Комедия про Медведева

— Дурацкий вопрос, но Сокуров мог бы снять комедию?

— Как-то начинали это делать. Юрий Арабов по моей просьбе написал сценарий: в Петербург приезжает Чехов и пытается собрать долги с тех, кто ему когда-то был должен. Там много было всего: и публичный дом, и городская улица, рестораны, родственники… За день до съемок всё сорвалось — люди, обещавшие финансирование, нас обманули, испугались. Вообще комедия — прекрасный жанр. В ней есть одно обязательное условие: должна быть пластичность национального характера. Мы смотрим, например, французскую комедию — и 80% смысла, содержания, обаяния есть вариации национального характера. Смотрим грузинскую комедию — там 80% надувательства и игры в национальный характер, грузины на самом деле другие, а мы, не зная, какие они, принимаем всё за чистую монету. Русский характер очень сложный… Непластичен, невыразителен.

— Никулин в “Бриллиантовой руке” — попадание?

— То есть “русский национальный характер” — это такой дурачок, идиот, да? Но на дурачке и идиоте всю комедиографию не поставить. Она гораздо сложнее.

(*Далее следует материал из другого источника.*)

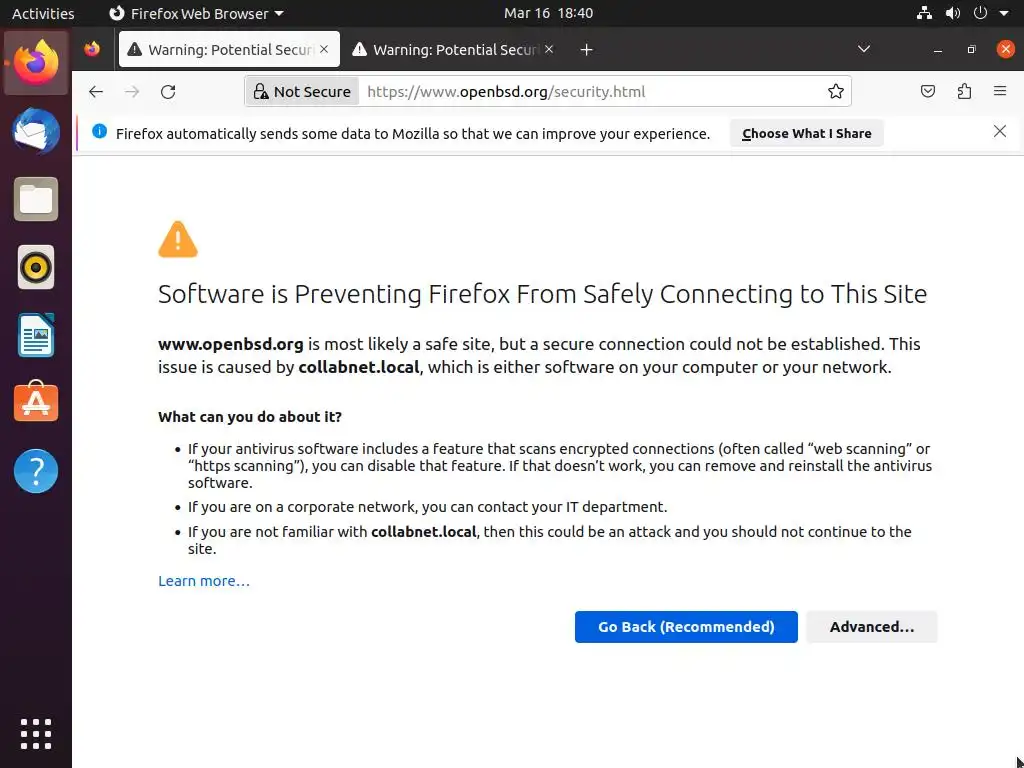Open the Firefox hamburger application menu
The image size is (1024, 768).
pyautogui.click(x=1000, y=92)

Хотя у нас — да, всё почему-то строится на идиотизме. Не на легкости, не на воздушности, не на уме. Посмотрите шедевры Рязанова: та же “Берегись автомобиля” — совершенно не постарела картина. Но опять же — установка на “идиота”. Не обидно? Увы, сегодня нет режиссера, который смог бы поставить Салтыкова-Щедрина или Островского. Где были бы идеи и эмоции действительно сильные и яркие… Нужен равнозначный по масштабу творец — поколение таких еще не подошло. А вообще в жизни и без того очень много всего. Скажем, могла бы быть прекрасная комедия о существовании двух руководителей в стране. Умная, серьезная, мощная. В их дуэте много человеческого — и город один, и возраст один, и образование практически одно, и, и, и, и…

— Не бесовщина ли — само существование тандема?

— Мы многого не знаем о них, хотя должны были бы знать — зачем и почему создана эта конструкция…

— И последнее. У вас вся жизнь — одна большая сложность: не было финансирования, официального признания, как вы умудрились выжить, не потерять интерес ко… всему?

— Не знаю. Такое ощущение, что я эту жизнь пробежал. Будто японец. А ведь в какой-то момент казалось, что Брежнев меня переживет. Я жил здесь на Каменноостровском проспекте (он назывался тогда Кировским) в коммунальной квартире и в белые ночи иногда ходил гулять. Так на перекрестке около моста висел огромный портрет Брежнева. Часто наблюдал, как вечерами возле него собирались специальные люди с милицией, с вышками, с красками… и пририсовывали очередные награды, благо грудь, понимаете, была огромной, чтобы с запасом… Постепенно я понял, что государство сильное, давление на меня ой-ой-ой какое, Брежнев в орденах — и надо успокоиться, принять это как данность, все равно он меня переживет. Мне нечего было терять. Всё всегда делал сам. Опираться было не на кого — отца-писателя у меня нет. И никогда не думал о своей жизни как о большой ценности, не цеплялся. По сути сдерживало лишь то, что есть любимые люди — сестра, мама, отец, друзья… А так… Не раз проходил испытание смертью. Научился трезво смотреть на себя, понял, что художественный автор не имеет морального права писать или говорить о том, что им не прожито. Тут же думаешь о пронзительном и беспомощном по языку Достоевском, прошедшем через смерть… Поэтому в режиссуре — это мое убеждение — ты в 90% случаев не имеешь права снимать фильм, касаться непрожитых тем.